For Gazprom Neft, the country's fifth largest producer, a slide in output is inevitable next year, with or without OPEC, the company said.

"It's necessary to reduce production because prices are falling and it is becoming unprofitable to produce and refine as much," said spokeswoman Natalya Vyalkina.

Peter O'Brien, chief financial officer of Rosneft, the state-owned industry champion, said Monday that the company would react "constructively" to government orders to trim output. At the same time, Rosneft had no plans to reduce output from this year's level, he said.

Sechin, who is also chairman of Rosneft, will be joined in Algeria by Energy Minister Sergei Shmatko and the heads of some of the country's largest oil producers, including LUKoil's Alekperov and Gazprom Neft chief Alexander Dyukov, the companies said.

The Energy Ministry issued a vague statement Tuesday ahead of the OPEC meeting, saying the cartel was considering Russia's proposal to sign a memorandum on "systemic interaction" and the exchange of information.

Ivan Mazalov, director for oil and gas at Prosperity Capital Management, an investment company, said he doubted the government would actually order producing wells to be shut down.
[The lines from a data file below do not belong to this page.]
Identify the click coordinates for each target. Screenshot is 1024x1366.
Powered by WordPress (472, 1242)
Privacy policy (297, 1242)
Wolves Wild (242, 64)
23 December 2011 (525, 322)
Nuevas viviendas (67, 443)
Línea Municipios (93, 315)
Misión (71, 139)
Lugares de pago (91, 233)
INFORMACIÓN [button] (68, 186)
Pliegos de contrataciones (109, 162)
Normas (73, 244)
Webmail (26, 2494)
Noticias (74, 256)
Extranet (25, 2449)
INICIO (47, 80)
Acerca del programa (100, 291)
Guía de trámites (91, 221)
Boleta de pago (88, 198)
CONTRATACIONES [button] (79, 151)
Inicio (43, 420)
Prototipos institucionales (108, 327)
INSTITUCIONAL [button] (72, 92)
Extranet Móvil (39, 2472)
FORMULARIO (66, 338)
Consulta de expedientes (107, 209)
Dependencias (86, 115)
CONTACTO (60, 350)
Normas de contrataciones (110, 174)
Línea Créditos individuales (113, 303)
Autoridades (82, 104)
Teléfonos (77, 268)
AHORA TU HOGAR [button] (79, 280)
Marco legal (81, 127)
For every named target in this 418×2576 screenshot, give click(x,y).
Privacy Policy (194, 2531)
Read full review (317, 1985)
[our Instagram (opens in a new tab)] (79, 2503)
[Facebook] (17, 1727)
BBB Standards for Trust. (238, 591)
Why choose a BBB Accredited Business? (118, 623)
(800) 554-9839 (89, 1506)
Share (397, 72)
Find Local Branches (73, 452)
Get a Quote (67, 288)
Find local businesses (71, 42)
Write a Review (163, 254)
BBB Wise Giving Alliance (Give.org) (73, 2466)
Officials could offer OPEC cuts equal to a contraction that is bound to occur next year anyway, as companies are planning less investment, he said.

On Monday, OPEC President Chakib Khelil said that a "fair price" for oil should be around $70 to $80 per barrel — below which a number of OPEC members begin losing money.

London Brent crude gained 55 cents Tuesday, to close at $45.15.

Among OPEC nonmembers, Russia appears to be the only country ready to announce cuts in cooperation with the cartel. Khelil said Monday that Mexico doesn't need to join in any concerted action, as its output is already falling.

Norway, meanwhile, said last week that it had no plans to lower output.

Sandrine Toerstad, head of market analysis for StatoilHydro, Norway's largest oil and gas company, said Monday that "prices are too high for Norway to cut."

Production costs on the Norwegian continental shelf are roughly $15 a barrel, he said.